Reputation:
So,
I am new to python and have a little problem with my code
X_train, Y_train, Xtest, ytest = pickle.load(open("data.p", "rb"))
h = 100
x_min, x_max = X_train.min() - 1, X_train.max() + 1
y_min, y_max = X_train.min() - 1, X_train.max() + 1
xx, yy = np.meshgrid(np.arange(x_min, x_max, h),
np.arange(y_min, y_max, h))
logreg = linear_model.LogisticRegression(C=1.0, penalty='l2', tol=1e-6).fit(X_train, Y_train)
grid_data = np.c_[xx.ravel(), yy.ravel()]
Z = logreg.predict_proba(grid_data)[:,1]
Z = Z.reshape(xx.shape)
yhat = logreg.predict_proba(Xtest)[:,1]
r = scipy.stats.pearsonr(yhat, ytest)[0]
plt.imshow(Z, extent=[xx.min(), xx.max(), yy.max(), yy.min()])
plt.plot(Xtest[ytest==0, 0], Xtest[ytest==0, 1], 'co')
plt.plot(Xtest[ytest==1, 0], Xtest[ytest==1, 1], 'ro')
plt.xlim(xx.min(), xx.max())
plt.ylim(yy.min(), yy.max())
plt.title('r=' + str(r))
plt.show()
when I run this code with a data file of size x:2 it works flawlessly
but I also have data with more columns than 2.
12 to be exact and for that python sends me this error
Z = logreg.predict_proba(grid_data)[:,1]
File "D:\IDE\Anaconda\lib\site-packages\sklearn\linear_model\logistic.py", line 128, in predict_proba
return self._predict_proba_lr(X)
File "D:\IDE\Anaconda\lib\site-packages\sklearn\linear_model\base.py", line 229, in _predict_proba_lr
prob = self.decision_function(X)
File "D:\IDE\Anaconda\lib\site-packages\sklearn\linear_model\base.py", line 196, in decision_function
% (X.shape[1], n_features))
ValueError: X has 2 features per sample; expecting 12
Somehow I need to set grid_data to have 12 columns?! But I don't know how
edit:
added rest of the code
Upvotes: 0
Views: 1027
Reputation: 5559
Your model is fit to 12 dimensional data (X_train.shape is (N, 12)),
and you're trying to run prediction on 2 dimensional data (look at the shape of grid_data
).
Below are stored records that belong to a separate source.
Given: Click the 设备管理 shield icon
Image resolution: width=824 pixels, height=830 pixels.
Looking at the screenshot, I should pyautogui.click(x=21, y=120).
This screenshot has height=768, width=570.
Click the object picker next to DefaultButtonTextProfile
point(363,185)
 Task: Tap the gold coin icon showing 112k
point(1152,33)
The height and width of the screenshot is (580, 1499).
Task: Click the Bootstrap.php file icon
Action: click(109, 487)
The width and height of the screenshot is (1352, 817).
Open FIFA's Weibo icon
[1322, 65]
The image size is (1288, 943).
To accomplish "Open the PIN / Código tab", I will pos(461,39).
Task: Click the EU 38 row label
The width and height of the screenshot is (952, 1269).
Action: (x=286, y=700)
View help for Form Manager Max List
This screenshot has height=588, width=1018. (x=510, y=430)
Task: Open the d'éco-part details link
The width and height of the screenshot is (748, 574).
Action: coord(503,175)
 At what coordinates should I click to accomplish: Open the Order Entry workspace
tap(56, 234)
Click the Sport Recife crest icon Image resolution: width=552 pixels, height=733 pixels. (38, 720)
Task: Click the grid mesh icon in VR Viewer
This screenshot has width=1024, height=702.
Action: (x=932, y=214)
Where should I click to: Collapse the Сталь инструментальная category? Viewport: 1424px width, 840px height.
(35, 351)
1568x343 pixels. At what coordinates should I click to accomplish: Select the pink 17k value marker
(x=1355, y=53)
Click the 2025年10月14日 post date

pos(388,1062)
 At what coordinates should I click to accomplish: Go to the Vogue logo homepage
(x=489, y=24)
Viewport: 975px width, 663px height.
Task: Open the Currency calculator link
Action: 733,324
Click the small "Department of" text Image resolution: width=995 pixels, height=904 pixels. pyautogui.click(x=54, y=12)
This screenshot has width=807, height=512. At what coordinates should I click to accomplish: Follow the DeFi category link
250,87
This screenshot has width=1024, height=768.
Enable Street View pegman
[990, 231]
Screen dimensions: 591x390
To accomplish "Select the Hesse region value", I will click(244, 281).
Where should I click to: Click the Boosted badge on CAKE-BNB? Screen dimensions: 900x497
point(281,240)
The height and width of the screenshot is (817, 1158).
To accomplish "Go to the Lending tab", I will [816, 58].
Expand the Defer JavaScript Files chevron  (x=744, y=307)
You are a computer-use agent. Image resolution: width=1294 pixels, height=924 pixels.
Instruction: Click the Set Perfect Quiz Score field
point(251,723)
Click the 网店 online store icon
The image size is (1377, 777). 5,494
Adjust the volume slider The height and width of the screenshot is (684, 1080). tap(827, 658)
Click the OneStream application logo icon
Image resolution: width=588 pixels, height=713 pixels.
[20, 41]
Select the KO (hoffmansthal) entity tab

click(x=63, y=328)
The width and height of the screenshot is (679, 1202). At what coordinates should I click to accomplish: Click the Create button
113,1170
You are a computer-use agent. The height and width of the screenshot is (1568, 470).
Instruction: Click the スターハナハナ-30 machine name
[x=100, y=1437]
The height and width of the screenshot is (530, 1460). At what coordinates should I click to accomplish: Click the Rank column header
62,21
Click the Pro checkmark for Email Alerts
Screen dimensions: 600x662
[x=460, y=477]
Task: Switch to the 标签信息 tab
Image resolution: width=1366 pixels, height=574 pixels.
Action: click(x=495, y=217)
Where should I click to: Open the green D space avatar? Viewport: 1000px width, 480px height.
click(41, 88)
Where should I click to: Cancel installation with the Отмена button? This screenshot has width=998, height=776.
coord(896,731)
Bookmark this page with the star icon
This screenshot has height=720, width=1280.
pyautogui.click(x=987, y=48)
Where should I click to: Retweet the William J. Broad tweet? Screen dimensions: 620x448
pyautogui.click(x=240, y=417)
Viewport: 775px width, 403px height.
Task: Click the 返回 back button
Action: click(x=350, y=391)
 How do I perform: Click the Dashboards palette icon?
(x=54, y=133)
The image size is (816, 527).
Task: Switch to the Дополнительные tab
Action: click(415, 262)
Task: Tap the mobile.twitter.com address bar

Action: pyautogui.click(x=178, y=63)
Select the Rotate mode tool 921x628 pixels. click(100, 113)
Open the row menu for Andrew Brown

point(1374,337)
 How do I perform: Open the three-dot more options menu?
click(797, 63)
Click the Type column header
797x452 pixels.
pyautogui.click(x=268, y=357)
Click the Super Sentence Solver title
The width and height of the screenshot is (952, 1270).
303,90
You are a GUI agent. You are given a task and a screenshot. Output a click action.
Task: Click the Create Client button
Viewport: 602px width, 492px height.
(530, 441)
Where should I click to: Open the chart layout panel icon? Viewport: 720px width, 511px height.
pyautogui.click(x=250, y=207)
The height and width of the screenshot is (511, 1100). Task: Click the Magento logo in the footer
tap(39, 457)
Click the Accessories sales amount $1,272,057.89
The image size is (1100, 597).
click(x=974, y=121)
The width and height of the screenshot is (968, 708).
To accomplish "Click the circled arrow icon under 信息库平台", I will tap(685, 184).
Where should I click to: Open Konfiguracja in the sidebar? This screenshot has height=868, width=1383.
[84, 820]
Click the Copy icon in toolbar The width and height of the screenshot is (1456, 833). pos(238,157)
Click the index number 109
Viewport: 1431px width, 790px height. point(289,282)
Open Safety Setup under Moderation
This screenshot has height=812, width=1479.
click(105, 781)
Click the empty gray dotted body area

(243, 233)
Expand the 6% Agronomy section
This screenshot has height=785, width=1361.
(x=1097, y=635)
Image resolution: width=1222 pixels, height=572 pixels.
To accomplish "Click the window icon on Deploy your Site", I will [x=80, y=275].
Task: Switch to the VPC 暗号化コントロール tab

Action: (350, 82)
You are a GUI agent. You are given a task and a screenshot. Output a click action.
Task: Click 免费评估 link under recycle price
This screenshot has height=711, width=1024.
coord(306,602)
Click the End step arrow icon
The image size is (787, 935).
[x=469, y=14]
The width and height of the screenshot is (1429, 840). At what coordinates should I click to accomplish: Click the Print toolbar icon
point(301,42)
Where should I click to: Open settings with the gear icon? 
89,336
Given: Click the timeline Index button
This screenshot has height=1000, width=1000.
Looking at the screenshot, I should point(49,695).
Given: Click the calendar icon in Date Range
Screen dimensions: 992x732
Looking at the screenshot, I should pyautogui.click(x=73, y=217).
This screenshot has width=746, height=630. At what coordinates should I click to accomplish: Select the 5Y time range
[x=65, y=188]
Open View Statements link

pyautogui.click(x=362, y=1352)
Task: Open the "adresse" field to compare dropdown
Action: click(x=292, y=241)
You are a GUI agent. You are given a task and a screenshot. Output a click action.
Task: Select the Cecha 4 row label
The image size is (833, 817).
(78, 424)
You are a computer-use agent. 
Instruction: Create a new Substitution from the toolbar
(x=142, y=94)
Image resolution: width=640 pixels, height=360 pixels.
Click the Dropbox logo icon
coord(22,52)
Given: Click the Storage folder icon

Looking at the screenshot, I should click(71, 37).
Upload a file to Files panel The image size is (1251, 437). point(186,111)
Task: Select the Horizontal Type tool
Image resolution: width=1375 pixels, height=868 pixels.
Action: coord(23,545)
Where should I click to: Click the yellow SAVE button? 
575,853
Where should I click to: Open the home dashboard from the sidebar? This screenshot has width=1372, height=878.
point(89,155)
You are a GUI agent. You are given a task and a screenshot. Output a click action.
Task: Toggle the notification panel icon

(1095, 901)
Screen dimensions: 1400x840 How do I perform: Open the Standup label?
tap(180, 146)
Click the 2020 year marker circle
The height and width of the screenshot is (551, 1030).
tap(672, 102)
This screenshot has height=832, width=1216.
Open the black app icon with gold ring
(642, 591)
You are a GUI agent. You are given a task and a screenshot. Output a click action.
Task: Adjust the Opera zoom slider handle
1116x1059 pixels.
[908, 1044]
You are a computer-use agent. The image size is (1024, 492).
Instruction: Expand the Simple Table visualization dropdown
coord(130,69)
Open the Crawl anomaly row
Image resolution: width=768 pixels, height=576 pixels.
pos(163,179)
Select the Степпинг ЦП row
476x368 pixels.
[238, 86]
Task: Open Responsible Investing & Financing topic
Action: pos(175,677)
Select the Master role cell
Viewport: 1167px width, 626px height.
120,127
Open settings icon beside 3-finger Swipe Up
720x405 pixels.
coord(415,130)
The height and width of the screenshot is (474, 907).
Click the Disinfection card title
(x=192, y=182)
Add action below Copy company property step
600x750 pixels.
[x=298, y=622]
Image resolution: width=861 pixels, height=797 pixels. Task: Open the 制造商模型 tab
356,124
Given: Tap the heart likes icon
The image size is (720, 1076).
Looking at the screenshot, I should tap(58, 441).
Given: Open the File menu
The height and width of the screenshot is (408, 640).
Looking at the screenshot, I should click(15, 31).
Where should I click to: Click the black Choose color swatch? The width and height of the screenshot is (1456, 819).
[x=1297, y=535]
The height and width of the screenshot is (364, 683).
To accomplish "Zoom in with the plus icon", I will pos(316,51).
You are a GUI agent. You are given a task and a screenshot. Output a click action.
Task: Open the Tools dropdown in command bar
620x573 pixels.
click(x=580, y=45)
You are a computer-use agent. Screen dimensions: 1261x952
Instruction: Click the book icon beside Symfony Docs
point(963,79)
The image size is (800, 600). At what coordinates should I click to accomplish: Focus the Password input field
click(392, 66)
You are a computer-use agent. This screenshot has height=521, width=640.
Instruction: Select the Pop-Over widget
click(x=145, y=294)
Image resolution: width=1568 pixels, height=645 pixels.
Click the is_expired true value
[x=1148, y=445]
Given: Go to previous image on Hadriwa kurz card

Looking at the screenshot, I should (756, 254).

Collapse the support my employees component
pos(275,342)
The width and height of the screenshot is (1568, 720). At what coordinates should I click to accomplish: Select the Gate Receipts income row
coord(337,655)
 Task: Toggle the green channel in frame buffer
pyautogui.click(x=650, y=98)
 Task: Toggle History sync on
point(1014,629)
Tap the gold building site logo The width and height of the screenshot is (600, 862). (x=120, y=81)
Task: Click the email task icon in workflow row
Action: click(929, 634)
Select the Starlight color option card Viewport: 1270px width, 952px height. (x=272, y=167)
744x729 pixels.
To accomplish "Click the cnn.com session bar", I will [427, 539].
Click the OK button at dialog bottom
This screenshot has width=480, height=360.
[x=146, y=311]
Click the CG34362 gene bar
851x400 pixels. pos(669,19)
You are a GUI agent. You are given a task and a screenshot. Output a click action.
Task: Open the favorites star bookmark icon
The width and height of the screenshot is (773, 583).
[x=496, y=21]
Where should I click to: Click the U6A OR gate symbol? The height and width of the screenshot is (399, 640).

It doesn't make sense to predict values on 2D features when the model was fit with 12D features.
I'm guessing your data exists as features within that grid, so you could do something like nearest neighbours to retrieve the closest input point from X_train
for all grid points (if your data exactly lies on the grid, then the lookup should reduce to indexing it correctly), and then associate the output predictions with the grid points.
Upvotes: 1